EXPLORATION

Elixir to hunt big cats in North Sea

ELIXIR Petroleum says it has already started technical work in the lead-up to drilling seven new...

Elixir now has interests in 13 UK continental shelf licenses. Two of these are traditional four-year licenses, while the remainder are two-year 'promote' licenses, said managing director Russell Langusch.

“Not only have the successful 23rd Round licenses given added breadth to Elixir’s burgeoning North Sea portfolio, perhaps more significantly they have substantially boosted the company’s prospect inventory in volume terms,” said Langusch.

“Elixir’s management believes that very few junior oil and gas companies have a comparable exploration portfolio of company-making drillable prospects.”
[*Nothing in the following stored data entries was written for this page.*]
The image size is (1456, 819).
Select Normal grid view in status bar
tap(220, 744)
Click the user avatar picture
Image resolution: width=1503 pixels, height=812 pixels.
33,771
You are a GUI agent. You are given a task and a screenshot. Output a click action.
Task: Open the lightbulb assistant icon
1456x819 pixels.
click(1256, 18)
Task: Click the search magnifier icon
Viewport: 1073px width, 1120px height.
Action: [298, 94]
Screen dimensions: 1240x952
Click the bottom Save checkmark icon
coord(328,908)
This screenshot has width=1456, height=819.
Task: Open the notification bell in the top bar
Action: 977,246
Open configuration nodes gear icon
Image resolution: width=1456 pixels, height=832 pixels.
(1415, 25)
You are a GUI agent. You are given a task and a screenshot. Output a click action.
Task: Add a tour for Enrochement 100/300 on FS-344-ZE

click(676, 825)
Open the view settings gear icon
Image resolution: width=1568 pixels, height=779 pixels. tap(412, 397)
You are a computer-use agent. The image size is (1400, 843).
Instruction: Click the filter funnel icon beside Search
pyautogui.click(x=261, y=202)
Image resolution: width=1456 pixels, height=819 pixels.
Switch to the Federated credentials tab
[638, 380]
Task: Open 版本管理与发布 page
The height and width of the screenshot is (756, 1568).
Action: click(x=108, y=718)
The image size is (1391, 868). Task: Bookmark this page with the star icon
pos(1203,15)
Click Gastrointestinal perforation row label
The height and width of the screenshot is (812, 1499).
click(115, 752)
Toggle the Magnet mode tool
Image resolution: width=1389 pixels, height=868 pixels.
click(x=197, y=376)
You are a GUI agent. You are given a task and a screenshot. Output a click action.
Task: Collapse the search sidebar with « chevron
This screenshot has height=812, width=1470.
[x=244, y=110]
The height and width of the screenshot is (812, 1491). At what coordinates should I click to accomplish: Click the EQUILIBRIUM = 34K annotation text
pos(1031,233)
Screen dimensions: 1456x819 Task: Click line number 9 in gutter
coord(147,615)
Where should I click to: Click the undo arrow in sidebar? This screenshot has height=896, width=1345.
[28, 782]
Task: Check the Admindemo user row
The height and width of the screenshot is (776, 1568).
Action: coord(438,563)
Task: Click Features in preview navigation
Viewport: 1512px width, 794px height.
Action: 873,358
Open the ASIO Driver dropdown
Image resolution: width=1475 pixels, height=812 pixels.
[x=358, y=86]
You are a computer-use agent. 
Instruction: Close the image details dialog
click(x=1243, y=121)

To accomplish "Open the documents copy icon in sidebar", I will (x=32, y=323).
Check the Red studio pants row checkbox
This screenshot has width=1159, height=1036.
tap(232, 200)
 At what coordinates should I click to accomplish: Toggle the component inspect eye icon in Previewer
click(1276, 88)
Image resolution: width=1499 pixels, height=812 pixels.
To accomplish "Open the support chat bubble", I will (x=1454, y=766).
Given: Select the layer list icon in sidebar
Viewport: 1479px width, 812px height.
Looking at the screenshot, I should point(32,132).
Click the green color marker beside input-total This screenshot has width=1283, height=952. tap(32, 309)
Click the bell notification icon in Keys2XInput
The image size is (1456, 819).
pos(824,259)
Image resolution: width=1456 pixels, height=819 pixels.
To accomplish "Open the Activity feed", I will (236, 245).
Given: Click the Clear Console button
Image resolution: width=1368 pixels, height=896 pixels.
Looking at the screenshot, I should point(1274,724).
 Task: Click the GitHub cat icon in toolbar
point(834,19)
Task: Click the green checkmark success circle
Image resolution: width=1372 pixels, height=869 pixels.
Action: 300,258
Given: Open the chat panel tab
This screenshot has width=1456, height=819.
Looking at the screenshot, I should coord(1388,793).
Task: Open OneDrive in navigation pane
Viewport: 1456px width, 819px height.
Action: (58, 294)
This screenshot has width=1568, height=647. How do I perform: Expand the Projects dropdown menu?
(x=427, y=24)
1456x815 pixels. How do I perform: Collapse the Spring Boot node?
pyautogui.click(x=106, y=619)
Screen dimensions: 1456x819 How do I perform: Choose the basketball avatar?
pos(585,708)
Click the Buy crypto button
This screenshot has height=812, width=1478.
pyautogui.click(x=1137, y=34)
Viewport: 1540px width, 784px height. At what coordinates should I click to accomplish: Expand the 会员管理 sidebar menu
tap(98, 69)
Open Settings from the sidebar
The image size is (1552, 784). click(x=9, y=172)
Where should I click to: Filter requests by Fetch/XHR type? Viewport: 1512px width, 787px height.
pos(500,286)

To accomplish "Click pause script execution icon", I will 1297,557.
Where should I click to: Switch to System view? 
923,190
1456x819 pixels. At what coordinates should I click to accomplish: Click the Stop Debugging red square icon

Langusch claimed 17 prospects in this enlarged inventory were estimated to contain over 900 million barrels on an unrisked basis and 240 million barrels on a risked basis.

The existing portfolio’s first drilling activity will be an exploration well planned for the first half of 2006 on the Jaguar prospect in the Northern North Sea’s block 211/22b, said the company. Farm-in partner and operator DNO would drill the well to test a gross potential 450 million barrels.

Nearby is the Leopard prospect in one of the newly awarded traditional license blocks (211/18b), which Elixir said lies in a similar geological setting to Jaguar. The new Upper Jurassic prospect had a 350-million-barrel potential, said the company.

North-east of Jaguar is block 211/8b, which contains a smaller but highly material prospect with potential for 130 million barrels, according to Elixir. The Panther prospect is an Upper Jurassic structural play to the east of BP’s Magnus field, which also produces from this horizon.

The company said the seismic programs for both blocks had already started, with the aim of starting drilling in the near future.

Meanwhile, block 13/25 in the Central North Sea will adjoin three blocks occupied by Elixir and its joint venture partner Faroe Petroleum, which includes a series of mapped Jurassic prospects along a west-to-east trend.

Awarded on a traditional license basis, blocks 14/8a and 14/9a neighbour the company’s existing block 14/14b, in which it has a 50% interest. Elixir said a large Jurassic prospect was shared between blocks 14/9a and 14/14b, which contained a potential 140 million barrels.

The work program for 14/8a and 14/9a included shooting a 3D seismic survey to better delineate the prospect before drilling, said the company.

Meanwhile, the two gas basin blocks, blocks 43/7 and 44/27b, were awarded in partnership with the large seismic group, TGS-NOPEC.

Not far from the developed Esmond and Forbes gas fields, Block 43/7 hosts two prospects interpreted to contain about 500 bcf, said Elixir.

Block 44/27b lies to the southeast and nearby producing gas fields at Boulton and Ketch. Elixir claimed a Carboniferous prospect with a 140 bcf potential had been mapped in this block. The work program in these two blocks consists of acquiring and reprocessing 2D and 3D seismic.